Message Boards Message Boards

Machine Learning in Finance with Classification approach

Posted 9 years ago


We discuss classification as the data-mining technique in patterns recognition and supervised machine-learning. Comparison of classification to other data exploration methods is presented and the importance of this approach is further discussed. We demonstrate the machine-learning method in finance and show how credit risk categorisation can be easily achieved with classification technique.



Searching for patterns in economic and financial data has a long history. One of the oldest approached explored by econometricians was the data arrangement into groups based on their similarities and differences. As computer resources improved there was a growth in the scope and availability of new computational methods. However, the greatest data analysis challenges are undoubtedly more recent. Advances in observational and collection methods have generated, and continue to generate enormous volumes of information that present significant storage, retrieval and analysis challenges.

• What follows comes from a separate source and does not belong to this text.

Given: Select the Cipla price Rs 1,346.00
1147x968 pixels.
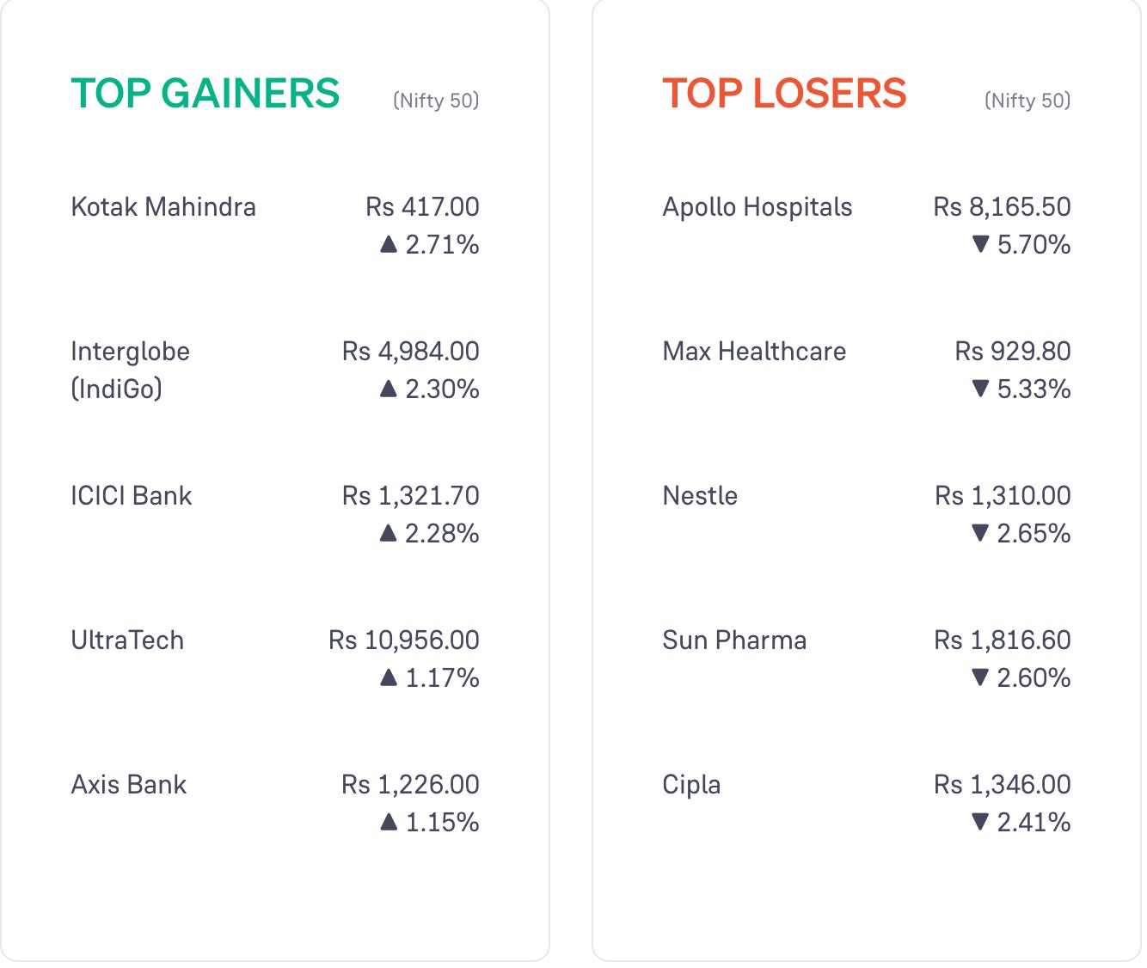Looking at the screenshot, I should (x=1003, y=785).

The analytical tools that extract information from data can be placed into two broad and overlapping categories: (i) cluster and (ii) classification methods. Using these techniques, datasets can be classified according to a specific property by measurements indirectly related to the property of interest. An empirical relationship on the classification rule can be developed from a dataset for which the property of interest and the measurements are known. The classification rule can then be used to predict the property in samples that are not part of the original set.

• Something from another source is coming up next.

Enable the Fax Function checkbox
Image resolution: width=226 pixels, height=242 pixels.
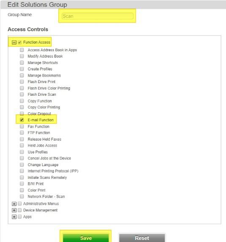point(22,126)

In view of the above, we view classification as a data-mining technique that comes particularly helpful in finding patterns in the data that can dramatically reduce its dimensionality. It helps identifying class membership from prediction variables and identify features that either contribute or can be used to predict class membership.

Machine learning

Machine learning is a subset of artificial intelligence that incorporates a large number of statistical ideas and methods and uses algorithms that 'learn' from data. Learning is based around finding the relationship between a set of features in the data structure. Induction and deduction are two types of reasoning used in the learning process. Induction stems from the particular to the general and can be used to generate classification rules from examples by establishing 'cause-effect' relationships between existing facts. Deduction, on the other hand, is concerned with reasoning using existing knowledge. The requirement for previously acquired knowledge is one of the main differences between deduction and induction. Because deduction can be used to predict the consequences of events or to determine the prerequisite conditions for an observed event, it is at the heart of most expert systems.

Machine learning is primarily based on induction. Whilst this is natural consequence of the method itself, it leads to paternally two problems:

  • Learning by induction requires potentially many examples to 'acquire knowledge'

  • It is not guaranteed to be 'future-proof' since the main principle is based on what happened in the past

These difficulties are not restricted to machine learning. it is well known that relationships models based on regression should not be extrapolated beyond the limits of the original data. A good news, however, is that noise does not have consistent effects on machine learning algorithms; for example, neural networks, and instance-based methods all use 'distributed' representations This is important because distributed representations should be less susceptible to noise hence they have the potential to be more robust classifiers.

Supervised learning

Supervised learning applies to algorithms in which a 'teacher' continually assesses, or supervises, the classifier's performance during training by marking predictions as correct or incorrect. Naturally, this assumes that each case has a valid class label. Learning in this sense relates to the way in which a set of parameter values are adjusted to improve the classifiers' performance.

Unsupervised learning

On the other hand, in unsupervised learning there is no teacher and the classifier is left to find its own classes - known as clusters. The biggest benefits from an unsupervised classification are likely in knowledge-poor environments, particularly when there are large amounts of unlabeled data. As such clustering are viewed as a means of generating, rather than testing, hypotheses and related classifications.


Classification is the placing of objects into predefined groups. This type of process is also called 'pattern recognition'. Why? The set of samples for which the property of interest and measurements is known is called the training set. The set of measurements that describe each sample in the data set is called a pattern. The determination of the property of interest by assigning a sample to its respective category is called recognition, hence the term pattern recognition. . As such, it is a collection of methods for 'supervised learning'.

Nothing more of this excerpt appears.